ONTWERPWETGEVINGSRESOLUTIE VAN HET EUROPEES PARLEMENT

over het ontwerp van besluit van de Raad tot aanvaarding van de wijzigingen van het Protocol van 1998 bij het Verdrag van 1979 betreffende grensoverschrijdende luchtverontreiniging over lange afstand, wat persistente organische verontreinigende stoffen betreft

(08651/2015 – C8-0158/2015 – 2014/0358(NLE))

(Goedkeuring)

Het Europees Parlement,

–  gezien het ontwerp van besluit van de Raad (08651/2015),

–  gezien de wijzigingen van het Protocol van 1998 bij het Verdrag van 1979 betreffende grensoverschrijdende luchtverontreiniging over lange afstand, wat persistente organische verontreinigende stoffen betreft (08651/2015 ADD 1 en ADD 2),

–  gezien het verzoek om goedkeuring dat de Raad heeft ingediend krachtens artikel 192, lid 1, en artikel 218, lid 6, tweede alinea, onder a), van het Verdrag betreffende de werking van de Europese Unie (C8-0158/2015),

–  gezien artikel 99, lid 1, eerste en derde alinea, en lid 2, en artikel 108, lid 7, van zijn Reglement,

–  gezien de aanbeveling van de Commissie milieubeheer, volksgezondheid en voedselveiligheid (A8-0001/2016),

1.  hecht zijn goedkeuring aan de wijziging van de overeenkomst;

2.  verzoekt zijn Voorzitter het standpunt van het Parlement te doen toekomen aan de Raad en aan de Commissie, alsmede aan de regeringen en parlementen van de lidstaten.

KORTE TOELICHTING

Het Verdrag betreffende grensoverschrijdende luchtverontreiniging over lange afstand heeft tot doel het leefmilieu te beschermen tegen luchtvervuiling. Tussen 1972 en 1977 brachten verschillende studies aan het licht dat luchtverontreinigende stoffen ettelijke duizenden kilometers kunnen afleggen alvorens neer te slaan. Het bleek dus noodzakelijk om de problemen die door luchtvervuiling veroorzaakt worden op internationaal niveau aan te pakken. Het verdrag, dat in 1979 ondertekend werd en in 1983 in werking trad, was het eerste internationale, wettelijk bindende instrument op dit gebied. Het bood een kader voor de beheersing en de beperking van de schade die grensoverschrijdende luchtvervuiling toebrengt aan de volksgezondheid en het milieu. De uitvoerend secretaris van de Economische Commissie voor Europa van de Verenigde Naties (UNECE) wordt in het verdrag aangewezen als secretariaat. De implementatie en monitoring van het verdrag gebeuren via het samenwerkingsprogramma voor bewaking en evaluatie van de overbrenging over lange afstand van luchtverontreinigende stoffen in Europa (EMEP).

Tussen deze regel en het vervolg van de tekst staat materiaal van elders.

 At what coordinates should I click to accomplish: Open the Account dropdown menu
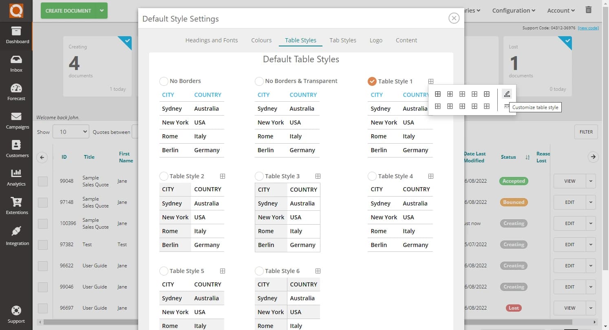click(x=560, y=10)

Het verdrag werd tot nog toe uitgebreid met acht protocollen, die specifieke maatregelen bevatten die de partijen moeten nemen om hun emissies van luchtverontreinigende stoffen te verminderen. Het eerste protocol bij het verdrag werd ondertekend in 1984 en bevatte een financieringsplan voor activiteiten in het kader van EMEP. Het tweede protocol, dat de emissies van zwavel tegenging, was de eerste wezenlijke maatregel ter bestrijding van de luchtverontreiniging. Protocollen drie, vier en vijf waren gericht op stikstofoxiden, vluchtige organische stoffen (VOS), en nogmaals zwavelemissies en de grensoverschrijdende bewegingen ervan. Het protocol van 1991 inzake VOS markeerde de overgang van een aanpak per specifieke stof naar een meer doeltreffende benadering per groep. De twee protocollen van 1998 over zware metalen en over persistente organische verontreinigende stoffen (POP's) gingen in dezelfde lijn verder. Het achtste protocol, ter vermindering van verzuring, eutrofiëring en ozon op leefniveau, is het eerste protocol waarbij tegelijk meerdere effecten van meerdere verontreinigende stoffen worden aangepakt. Het bevat specifieke emissieplafonds per land, en verbintenissen tot verlaging van verschillende stoffen.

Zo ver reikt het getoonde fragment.